*** DATA PROVIDED Section Begins ***
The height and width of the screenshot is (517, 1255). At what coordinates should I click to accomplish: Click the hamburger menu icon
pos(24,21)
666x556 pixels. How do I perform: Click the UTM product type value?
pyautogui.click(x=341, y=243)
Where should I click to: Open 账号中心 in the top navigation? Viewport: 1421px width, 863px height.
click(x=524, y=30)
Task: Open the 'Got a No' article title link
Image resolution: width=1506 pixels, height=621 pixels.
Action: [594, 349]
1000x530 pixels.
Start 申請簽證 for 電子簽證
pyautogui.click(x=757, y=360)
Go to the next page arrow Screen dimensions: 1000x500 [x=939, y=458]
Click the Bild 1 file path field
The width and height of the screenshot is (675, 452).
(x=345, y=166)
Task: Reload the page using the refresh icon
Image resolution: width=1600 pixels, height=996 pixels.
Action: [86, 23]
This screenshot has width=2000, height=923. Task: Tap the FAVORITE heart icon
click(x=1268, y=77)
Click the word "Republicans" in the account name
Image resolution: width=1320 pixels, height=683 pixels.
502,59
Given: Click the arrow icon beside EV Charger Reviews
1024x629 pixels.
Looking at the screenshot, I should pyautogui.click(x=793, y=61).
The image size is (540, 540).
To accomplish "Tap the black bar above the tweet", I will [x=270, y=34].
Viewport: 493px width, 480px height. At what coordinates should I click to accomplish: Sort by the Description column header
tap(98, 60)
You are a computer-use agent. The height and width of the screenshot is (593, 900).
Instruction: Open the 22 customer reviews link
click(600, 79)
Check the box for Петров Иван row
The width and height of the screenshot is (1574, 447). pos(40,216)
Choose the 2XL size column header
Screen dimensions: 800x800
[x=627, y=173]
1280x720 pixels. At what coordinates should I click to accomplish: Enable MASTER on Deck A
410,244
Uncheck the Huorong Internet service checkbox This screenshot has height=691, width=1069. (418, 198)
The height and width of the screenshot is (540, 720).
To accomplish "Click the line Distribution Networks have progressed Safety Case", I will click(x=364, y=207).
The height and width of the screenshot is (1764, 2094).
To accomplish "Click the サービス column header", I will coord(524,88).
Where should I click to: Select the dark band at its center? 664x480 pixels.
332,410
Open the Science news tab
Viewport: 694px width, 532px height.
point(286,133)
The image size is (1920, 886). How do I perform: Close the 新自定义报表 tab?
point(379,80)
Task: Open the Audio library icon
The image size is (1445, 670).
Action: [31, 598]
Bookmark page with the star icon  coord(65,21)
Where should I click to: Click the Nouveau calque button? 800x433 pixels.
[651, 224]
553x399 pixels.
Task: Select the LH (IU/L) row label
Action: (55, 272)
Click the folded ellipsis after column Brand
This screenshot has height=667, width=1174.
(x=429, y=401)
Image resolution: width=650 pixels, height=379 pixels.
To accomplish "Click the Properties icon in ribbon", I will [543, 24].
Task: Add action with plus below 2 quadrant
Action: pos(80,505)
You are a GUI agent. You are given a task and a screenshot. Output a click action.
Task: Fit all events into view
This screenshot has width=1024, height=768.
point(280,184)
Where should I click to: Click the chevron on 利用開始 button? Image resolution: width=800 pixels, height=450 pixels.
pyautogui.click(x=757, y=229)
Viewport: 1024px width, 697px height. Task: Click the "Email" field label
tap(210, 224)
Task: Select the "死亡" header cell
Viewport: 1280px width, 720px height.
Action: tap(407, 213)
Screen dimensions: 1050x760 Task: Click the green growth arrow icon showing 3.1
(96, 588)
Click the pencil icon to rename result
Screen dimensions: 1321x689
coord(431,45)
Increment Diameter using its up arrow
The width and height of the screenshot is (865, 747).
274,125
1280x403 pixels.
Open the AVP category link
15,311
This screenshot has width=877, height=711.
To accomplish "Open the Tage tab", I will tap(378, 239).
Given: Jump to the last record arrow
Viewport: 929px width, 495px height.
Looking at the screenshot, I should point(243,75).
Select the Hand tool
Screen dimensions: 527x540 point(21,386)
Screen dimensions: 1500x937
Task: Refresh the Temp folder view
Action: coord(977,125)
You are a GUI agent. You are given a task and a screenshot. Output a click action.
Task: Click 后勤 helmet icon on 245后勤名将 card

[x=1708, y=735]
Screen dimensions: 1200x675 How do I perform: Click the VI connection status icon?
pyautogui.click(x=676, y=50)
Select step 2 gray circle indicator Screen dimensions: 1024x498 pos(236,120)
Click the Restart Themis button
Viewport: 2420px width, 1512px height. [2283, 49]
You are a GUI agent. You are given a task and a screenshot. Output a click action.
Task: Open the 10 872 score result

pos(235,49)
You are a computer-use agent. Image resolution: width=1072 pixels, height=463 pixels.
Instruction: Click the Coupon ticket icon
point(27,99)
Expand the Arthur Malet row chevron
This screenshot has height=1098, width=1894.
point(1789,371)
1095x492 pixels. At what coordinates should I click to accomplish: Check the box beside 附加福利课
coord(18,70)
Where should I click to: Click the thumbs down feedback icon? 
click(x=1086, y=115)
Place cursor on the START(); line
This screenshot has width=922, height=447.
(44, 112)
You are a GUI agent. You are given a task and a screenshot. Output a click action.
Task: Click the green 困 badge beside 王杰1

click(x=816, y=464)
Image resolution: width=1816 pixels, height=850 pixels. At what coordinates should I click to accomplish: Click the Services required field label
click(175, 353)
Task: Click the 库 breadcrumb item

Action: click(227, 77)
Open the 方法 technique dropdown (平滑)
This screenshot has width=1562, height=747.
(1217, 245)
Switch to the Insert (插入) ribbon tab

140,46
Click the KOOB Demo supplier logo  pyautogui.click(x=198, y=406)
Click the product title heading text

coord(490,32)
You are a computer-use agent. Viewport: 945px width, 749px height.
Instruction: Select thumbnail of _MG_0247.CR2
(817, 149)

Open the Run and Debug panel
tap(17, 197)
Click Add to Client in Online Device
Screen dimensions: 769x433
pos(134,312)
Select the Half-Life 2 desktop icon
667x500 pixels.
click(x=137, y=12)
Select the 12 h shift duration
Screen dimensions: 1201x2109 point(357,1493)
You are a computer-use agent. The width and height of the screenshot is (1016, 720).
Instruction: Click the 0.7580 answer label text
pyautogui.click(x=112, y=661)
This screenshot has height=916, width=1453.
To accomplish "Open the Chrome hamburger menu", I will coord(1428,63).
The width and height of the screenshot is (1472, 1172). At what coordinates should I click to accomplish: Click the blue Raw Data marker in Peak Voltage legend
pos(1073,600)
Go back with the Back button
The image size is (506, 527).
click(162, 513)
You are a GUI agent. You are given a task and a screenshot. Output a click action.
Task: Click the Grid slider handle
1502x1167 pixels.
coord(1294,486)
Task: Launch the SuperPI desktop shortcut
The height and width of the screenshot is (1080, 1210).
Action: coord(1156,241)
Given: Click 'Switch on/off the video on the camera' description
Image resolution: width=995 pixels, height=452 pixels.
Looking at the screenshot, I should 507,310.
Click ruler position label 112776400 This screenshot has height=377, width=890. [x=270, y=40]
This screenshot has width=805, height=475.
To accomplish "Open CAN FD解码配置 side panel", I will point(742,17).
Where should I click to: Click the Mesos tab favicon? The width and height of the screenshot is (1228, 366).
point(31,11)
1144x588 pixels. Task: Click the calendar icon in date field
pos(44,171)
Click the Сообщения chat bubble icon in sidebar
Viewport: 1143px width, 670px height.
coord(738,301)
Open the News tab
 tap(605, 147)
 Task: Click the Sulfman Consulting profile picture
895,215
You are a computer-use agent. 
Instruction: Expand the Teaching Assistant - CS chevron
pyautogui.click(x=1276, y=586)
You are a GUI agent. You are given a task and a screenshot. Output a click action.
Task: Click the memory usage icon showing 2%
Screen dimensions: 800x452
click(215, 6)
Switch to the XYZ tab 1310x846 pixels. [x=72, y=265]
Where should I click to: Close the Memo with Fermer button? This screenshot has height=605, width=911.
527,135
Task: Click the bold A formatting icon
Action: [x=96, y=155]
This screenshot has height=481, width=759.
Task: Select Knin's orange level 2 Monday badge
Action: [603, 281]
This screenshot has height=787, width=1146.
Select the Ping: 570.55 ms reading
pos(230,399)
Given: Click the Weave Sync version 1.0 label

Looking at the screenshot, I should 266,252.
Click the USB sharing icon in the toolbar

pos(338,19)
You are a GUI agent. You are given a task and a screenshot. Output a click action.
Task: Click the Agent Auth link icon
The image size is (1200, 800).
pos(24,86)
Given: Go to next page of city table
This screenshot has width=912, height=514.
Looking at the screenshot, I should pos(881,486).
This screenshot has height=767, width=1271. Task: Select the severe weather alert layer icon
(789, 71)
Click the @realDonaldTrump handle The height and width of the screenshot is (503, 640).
*** DATA PROVIDED Section Ends ***
Only the lines from the one containing "This screenshot has height=767, width=1271." through the end of the data above are wanted, both ends included; restate them word for word.

__TASK ANSWER__
This screenshot has height=767, width=1271. Task: Select the severe weather alert layer icon
(789, 71)
Click the @realDonaldTrump handle The height and width of the screenshot is (503, 640).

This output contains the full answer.